As insanely popular as Meg Cabot is, I honestly can't remember ever reading a book by her (with the exception of a short story in Prom Nights From Hell, which I enjoyed) although I did love the Princess Diaries movie. I was finally able to remedy that gap in my life with Abandon, Cabot's most recent release and the first novel in a trilogy which is a contemporary retelling of the Greek myth Persephone. I was particularly excited to begin Abandon because Persephone is probably my favourite myth, so I instantly curious as to what Cabot would do with the classic tale. 

Abandon begins after Pierce has moved to a new town, ready to begin a new life following her accident, living in the wealthy place where her mother grew up. Still even here, reminders of what happened to her lurk, and as the story of what happened is told through flashbacks, the reader quickly realizes one thing: Pierce have been to the Underworld, and the Underworld wants her back.

Although the premise attracted me, the actual storytelling of Abandon disappointed me. I loved Cabot's details and characters and the glimmers of the worlds she created, but all of that exterior falls flat when the storyline itself creeps along. Most of the actual action in the novel happens in flashbacks, so it is clear that Pierce survives otherwise how would she be telling this story? And that ruined a lot of the suspense for me. It also means that Pierce and the leading man, John, get very little time actually interacting (even less in the present) but the reader is supposed to be convinced by their romance, and honestly, I wasn't. My last complaint is pretty minor, but, honestly, "John"? Not the most enticing name for somebody who is supposed to be swoon-worthy, especially since Cabot was very creative in naming her main character Pierce, it just didn't fit well in my mind. There's technically nothing wrong with the name, it's just not a very exciting choice.
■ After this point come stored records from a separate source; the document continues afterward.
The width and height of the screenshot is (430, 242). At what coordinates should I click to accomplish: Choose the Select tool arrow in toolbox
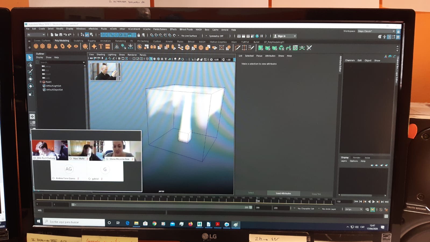[30, 57]
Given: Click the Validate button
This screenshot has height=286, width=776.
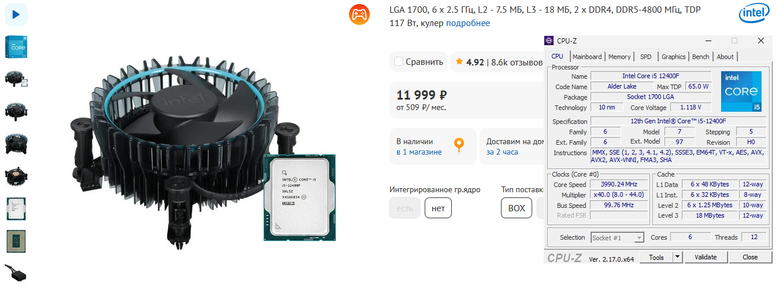Looking at the screenshot, I should 706,257.
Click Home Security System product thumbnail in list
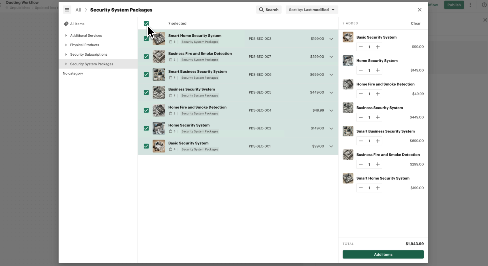The image size is (488, 266). click(x=159, y=128)
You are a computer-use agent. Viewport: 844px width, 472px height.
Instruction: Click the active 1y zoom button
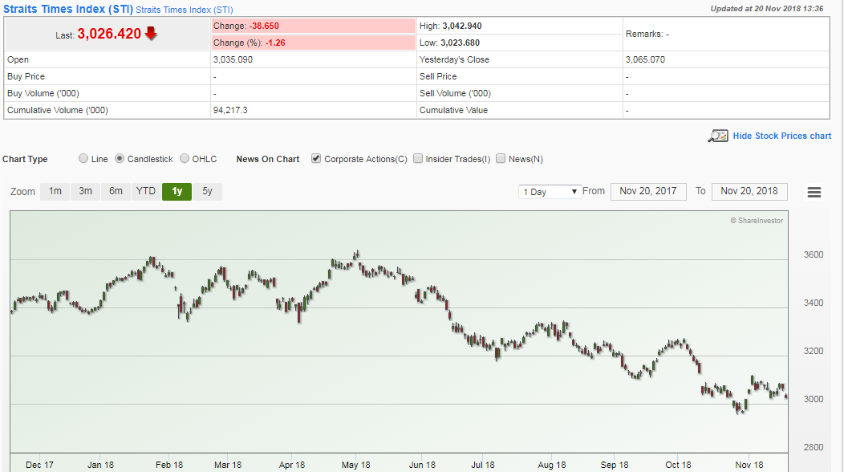click(177, 191)
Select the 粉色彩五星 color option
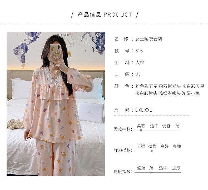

In addition to the original details of the story, I did find Cabot's writing smooth and easy to read. Although slow-moving, Abandon was still entertaining and I really loved Pierce as a main character and thought she was fantastically written and easy to relate to. Cabot is clearly a seasoned writer with a style that gets just the right amount of information in without overwhelming the reader, resulting in writing that is crisp and clean.

An interesting aspect that I'm still unsure how I feel about, is the fact that Pierce is actually quite familiar with the Persephone myth. I realize the novel is set in contemporary times, but it felt a little odd for her to be so aware of the story that inspired her own. I guess I'll find out if it's mentioned again and how far Cabot diverged from the original in her sequel, Underworld, which I'll certainly be picking up when it is released in 2012. With the next book in this trilogy, I can't help hoping to get one continuous story instead of alternating with flashbacks. While I don't feel Abandon was the best introduction to Cabot, it definitely offered bites of personality and creativity which I hope to see more of next time I pick up a novel by her.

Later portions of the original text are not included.